* Request 1
Render this sentence from the ozone generator text in French: "Although the grooves in Figures 4, 7, and 8 are shown as V-shaped in section, they could be of any other convenient shape."
* Request 2
Write out the ozone generator text between "Furthermore, the machining" and "of the air.", inclusive, swapping "glow discharge" for "corona discharge".

Furthermore, the machining of the groove 43 in the electrode 32 causes these sharp edges to be irregular and to contain many sharp points which produce intense local electric fields facilitating the production of an effective glow discharge along the whole of the path of the air.

The stainless steel electrode 32 acts as a heat sink for the heat generated in ozonising the air in the passageway 42. Given the fact that the air entering the generator through the pipe 19 is cooler than ambient temperature, the electrode 32 will normally conduct away sufficient heat to prevent the temperature in the passageway 42 from becoming excessive, at ozone production rates of 1 to 5 g/h. If required, however, an additional heat sink can be provided in the form of an extruded metal member 44 with longitudinal fins 46, this member being in contact with the electrode 32 along most of its length. An air flow over the fins can be provided by convection, by a fan (not shown), or by the air discharged from the pipe 22.

Figures 7 and 8 show different forms of the grooving of the internal surface of the electrode 32. These Figures show longitudinal grooves 47 and annular circumferential grooves 48. In Figure 8 the two types of groove are used together, resulting in sharp corners as well as sharp edges.

Although the grooves in Figures 4, 7, and 8 are shown as V-shaped in section, they could be of any other convenient shape.

Figures 9 and 10 show two alternative arrangements of the insulator 38 in relation to the electrodes 32 and 39. In Figure 9, the insulator 38 is directly adjacent the outer electrode 32 and is spaced from the inner electrode 39, which is supported by the end caps 36, 37. Here the external surface of the electrode 39 is provided with grooving 49 having any of the three forms described above with reference to Figures 4, 7, and 8. The air is passed through the passageway 51 defined between the insulator 38 and the conductor 39. In Figure 10 the insulator 38 is spaced from both electrodes 32 and 39 and with them defines two passageways 52 and 53 along which the air is passed. In this case both the inner surface of the outer electrode 32 and the outer surface of the inner electrode 39 are provided with grooving.

In the water treatment apparatus illustrated in Figure 11 the ozone generator 27 is supplied with the high voltage at high frequency by an electronic unit 54 having a mains input 56 and a battery input 57, used alternatively. Water supplied through a conduit 58 entrains ozonised air from the pipe 28 in a venturi 59, and the mixture of ozone and water discharged into the bottom of a vessel 61 in which the ozone dissolves in the water. Undissolved ozonised air escapes through a vent 62. The water flows from the top of the vessel 61 through an electrolyser 63 having upper and lower plate electrodes 64, 66 between which the water flows. The electronic unit 54 applies a low voltage at low frequency (e.g. 6 to 12 volts with polarity changes taking place at intervals measured in seconds or minutes) across the electrodes 64, 66, in order to generate hypochlorite ions from chloride ions present in the water. If the natural chloride content of the water is too low, it may be increased by adding common salt (e.g. in the vessel 61). A switch 67 is provided, for disconnecting the electrolyser 63 from the unit 54. This operation may be manual or can be controlled by a chlorine sensing device in the body of water which is fed by the electrolyser 63.

Claims (14)

* Provided material
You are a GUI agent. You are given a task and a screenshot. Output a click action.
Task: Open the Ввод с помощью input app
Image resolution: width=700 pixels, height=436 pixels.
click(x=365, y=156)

* Final result 1
Bien que les rainures des figures 4, 7 et 8 soient représentées en forme de V en coupe, elles pourraient avoir toute autre forme appropriée.

* Final result 2
Furthermore, the machining of the groove 43 in the electrode 32 causes these sharp edges to be irregular and to contain many sharp points which produce intense local electric fields facilitating the production of an effective corona discharge along the whole of the path of the air.